Friday, September 27, 2013

Things I Don't Get

As someone who works with a variety of different athletes, I've got the bases covered on the different reasons people train.  While most people train to push their limits, what that actually means can equate to a wide range of motivations.  Everything from completing a new distance to setting a PR to not getting hurt; these are all valid reasons people train.

However, at the same time, there are a number of things that I simply don't get.  And while I support any method that gets one moving, I am constantly reminded of the premise of this article, which is probably why I don't get the things I am about to mention.  To me, it isn't about the slowing down of race times, which has nothing to do with the assumption that we are getting slower.  The slowing down in actuality might have more to do with a larger sample size of participants and the fact that many of these runners are people who might not have participated in running races previously due to it being a fringe sport.  We now find running as a sport that accepts people of all speeds and levels of experience, so we see a large participant base of runners just starting the sport spread across many more races that now exists, hence slower times. 

However, to me this article hits on the concept that many people aren't just into training for and running a given race.  And I agree with that.  Many see this as the anti-competitive runner mindset.  Their schedules are filled with races with little to no interest in finishing them in a given time.  Or in some cases, they aren't even "races".  To them, the goal is to complete them all.  This is nothing new though.  The Marathon Maniacs have been around for a while now.  This is just another spin off that same general mindset of quantity over quality.  Anyways, my point is that whether you like it or not, people get into the sport of running for a variety of reasons, some of which have to do with performance and others are on the exact opposite of the spectrum.

I get the idea and hear many runners say it all the time: "We'll I'm not competitive, so I do races for fun."  While I agree that there are many alternatives to competitive racing, I think many of these people fail to understand that everyone CAN be competitive.  To me, running isn't about what others are doing.  Your race results aren't defined by how everyone else did (unless you are racing to win, which most of us are not).  Your results show how you are able to be competitive with yourself against your own times.  Everyone can set a PR.  Being competitive with yourself means training to beat that time.  I just want to make sure people are clear - being a competitive runner has nothing to do with speed or place.  It has to do with a mindset and how you approach your training.

So while I understand many of these non-competitive reasons and motivations, I just don't get most of the actions these runners take or for that matter, actions some competitive minded runners make.  Here are just a few off the top of my head:

  1. Training Marathons - While there is a time and a place for putting races in the middle of a training cycle, some runners take training races to a whole new level.  For example, when training for a marathon, there is no reason to run a full marathon before your race.  This may sound foolish to those who know better, but so many people are under the false assumption that you need to run 26.2 miles before your actual marathon.  You simply are putting too much risk of injury into a single workout, while also compromising future training as a result of the recovery time needed after the race.  What results is a sub-par marathon performance in your training race, sub-par training because you need to factor in recovery, and likely a sub-par goal marathon because of a lack of optimal training.  At the end of the day, you end up with less than optimal results and potential injury.  In my eyes, if you are training to do well at a race, do it right.
-.-.-
◆ Written exercise ◆
Resume the running post "Things I Don't Get" from its last sentence. The material after this running post is unrelated to it.

◆ Supplied information ◆
-.-.-
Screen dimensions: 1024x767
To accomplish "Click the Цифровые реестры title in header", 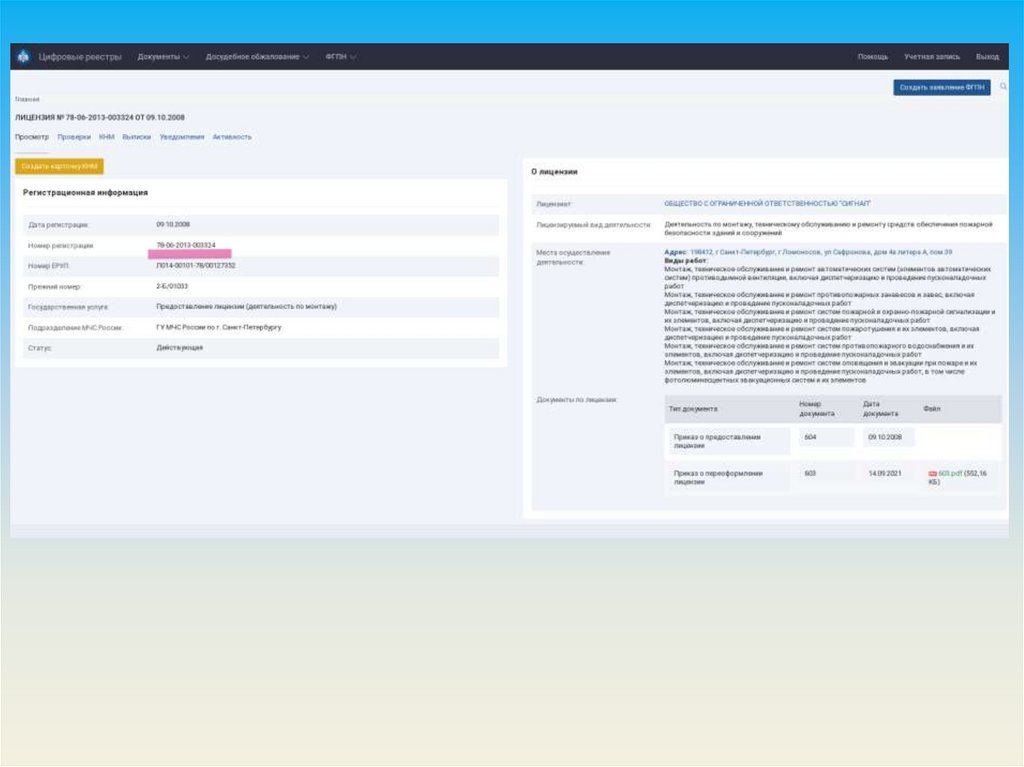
-.-.-
◆ Output for this exercise ◆
  2. Streaking - I know many people who are oddly proud of their impressive run streaks dating back years or in some cases decades.  That's great, but I don't see how a streak serves any purpose other than forcing you to compromise your health at the expense of continuing with a streak.  I've known people who run through stress fractures to keep their streak alive and/or received them as a result of continual stress from run streaks.  Your body is always sending feedback about how it feels.  Refusing to listen to it will always result in one thing - injury.  Count me on the list of people who tries to avoid the "i" word as often as possible.  So while I'm all for non-performance goals, streaking is one of them that I believe encourages ignoring the signals your body gives you and can lead you down the wrong path.
  3. Multiple Race Events - Popularized by the Goofy Challenge, and now the even more ridiculous Dopey Challenge, the whole goal of these events is to complete the races.  Nobody can run them competitively (and I mean this in terms of your own relative best as mentioned above), so we are again faced with another situation of doing what you can to not get hurt.  After shelling out so much money to both participate in the events and stay reasonably close, it seems like such as waste to jog a 5k, 10k, and half marathon, only to hope your body is still capable of supporting you for another 26.2 miles.  Not only do you get 4 medals for each race, but you actually get 6 (!) because you get the Goofy and Dopey Challenge medals as well.  Talk about a medal obsessed culture!  If you are interested in running a long distance over an extended period of time, why not sign up for an ultra?  Seems to make more sense, since you'd pay a whole lot less.  Then again, you'd only get a buckle or something less blingy, so there's that.
  4. Running Faster Than Planned in Workouts - This doesn't have to do with non-competitive types, but more of a general observation of something I don't get.  Some people don't have an idea of what paces they should be running, so they just do what others do or they simply run faster than planned to show how they "killed it".  Wrong.  Running faster than planned, no matter if it is an easy run or speedwork means you won't get the desired training benefit of the workout.  What do you get?  More stress on your body than you bargained for and a bragging instagram photo as your #proof. If you have a plan, stick to it.  Goal paces aren't meant to be "beaten".  If you constantly beat them, you are either running your workouts too hard or you don't have realistic goals.  Either option isn't great.
I'm sure there are lots more that I could list, but you get the idea.  In my mind, this is why coaches exist: To encourage you to achieve your goals, while still keeping running fun.  I'm not saying all training has to be serious.  I simply mean that many runners would be better off listening to someone who knows what they are doing, rather than trying to do it themselves or copying what others do.  Each person is an individual requiring individual approaches.  Most of us lack the self awareness to train the right way without giving in to the temptation to do what everyone else is doing.  Train smart and be consistent is all I like to say.  The rest is just details.

Are there any other things about runners that you just don't get?